Task prompt: At the line with "Task: Select the Phone input box", start transcribing; stop after the last line of the data below. Keep it exact and leave pictures out.

Items from a data source
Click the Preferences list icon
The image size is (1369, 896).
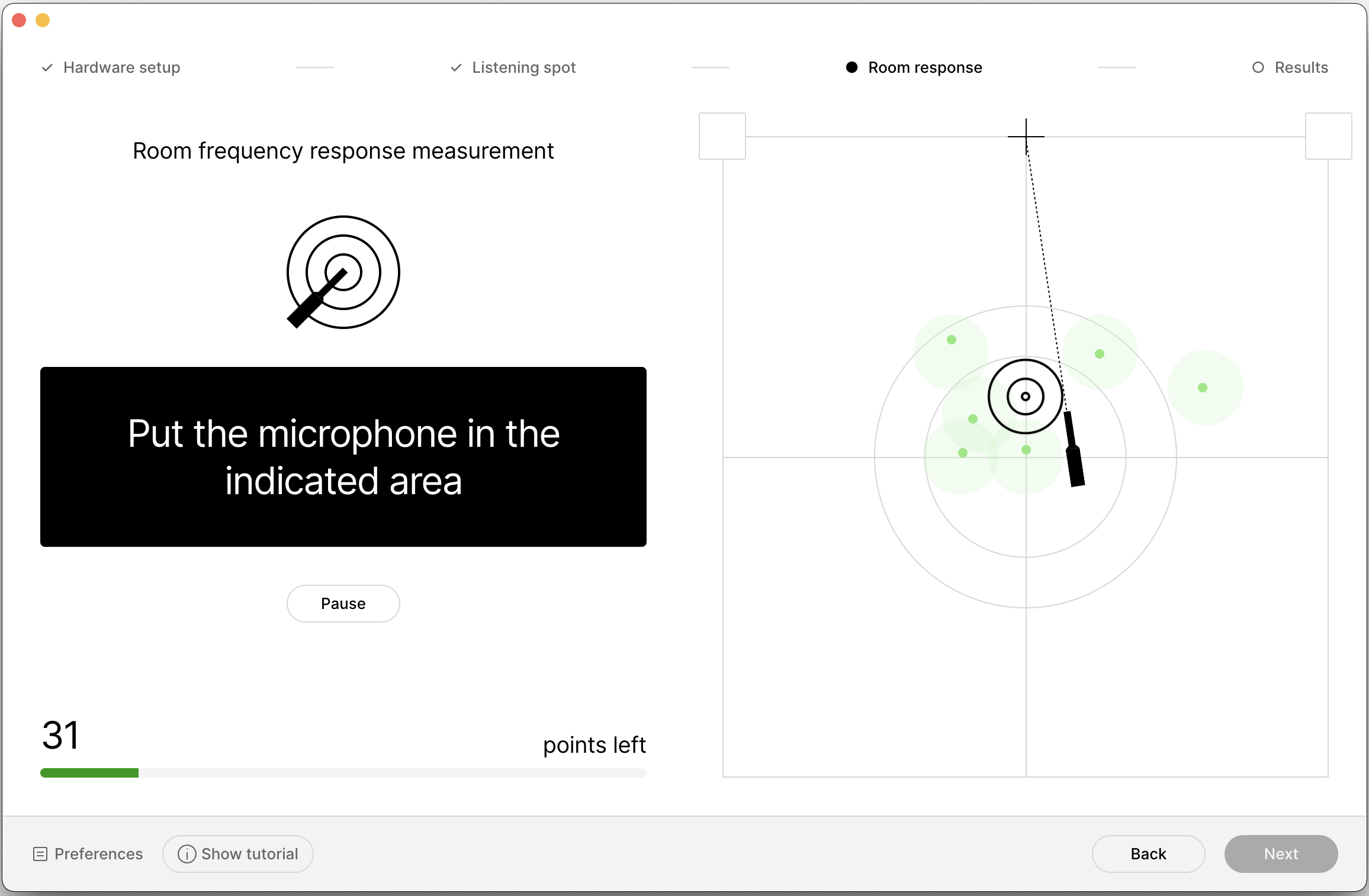click(x=40, y=854)
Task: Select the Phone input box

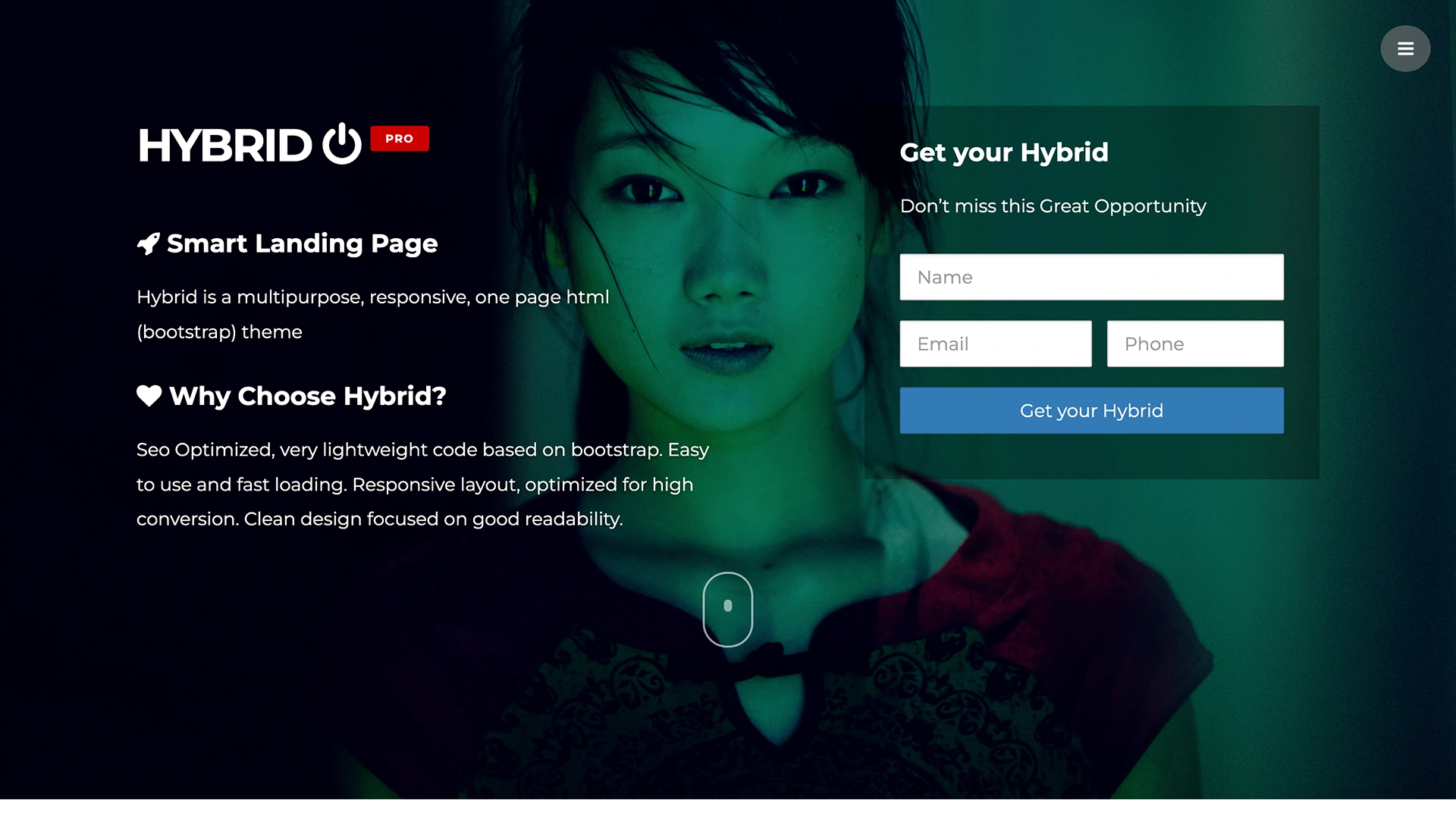Action: click(1194, 344)
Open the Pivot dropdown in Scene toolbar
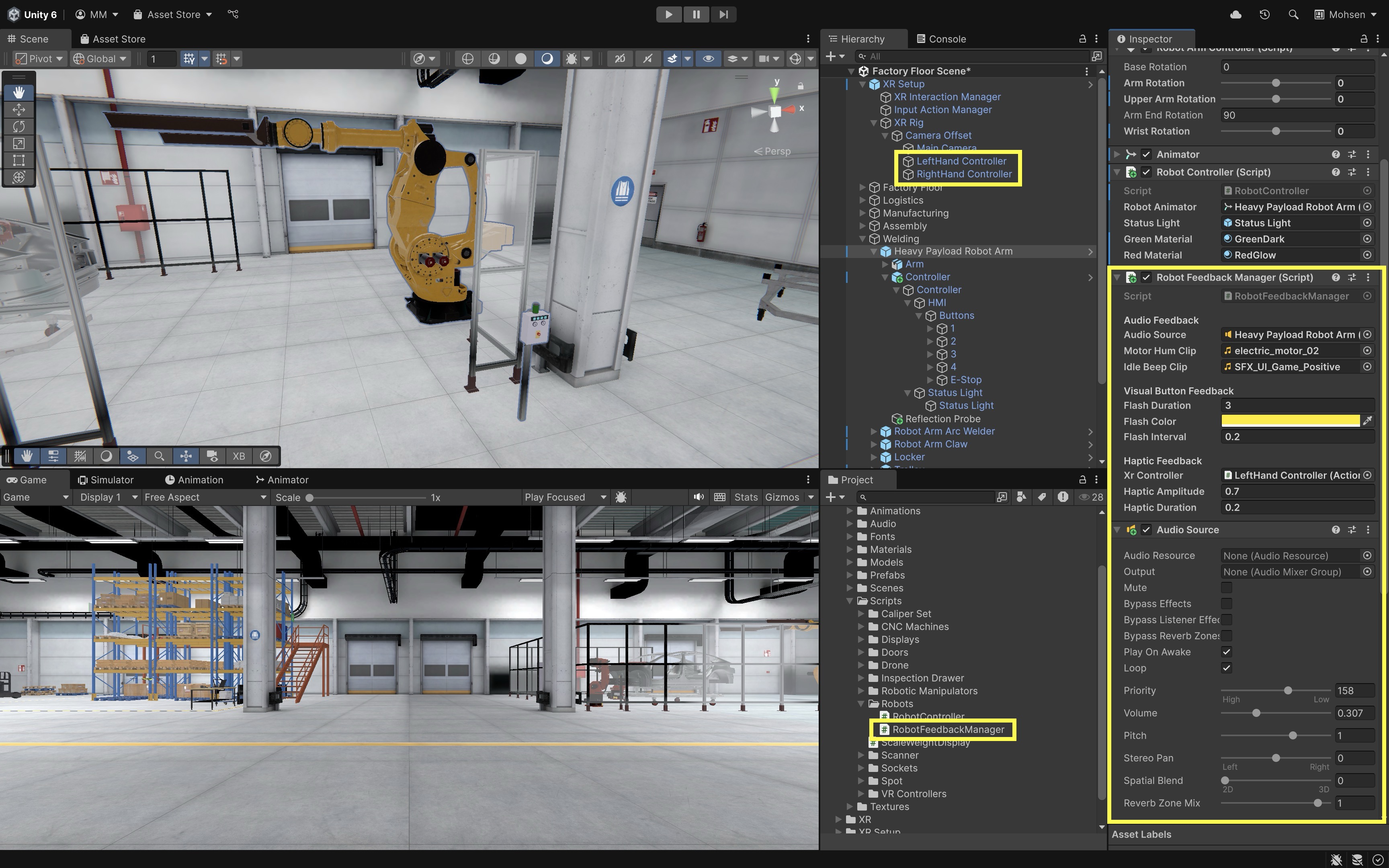1389x868 pixels. (x=39, y=59)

Worked solution:
Task: Select the Phone input box

Action: click(1194, 344)
Open the Pivot dropdown in Scene toolbar
1389x868 pixels. (x=39, y=59)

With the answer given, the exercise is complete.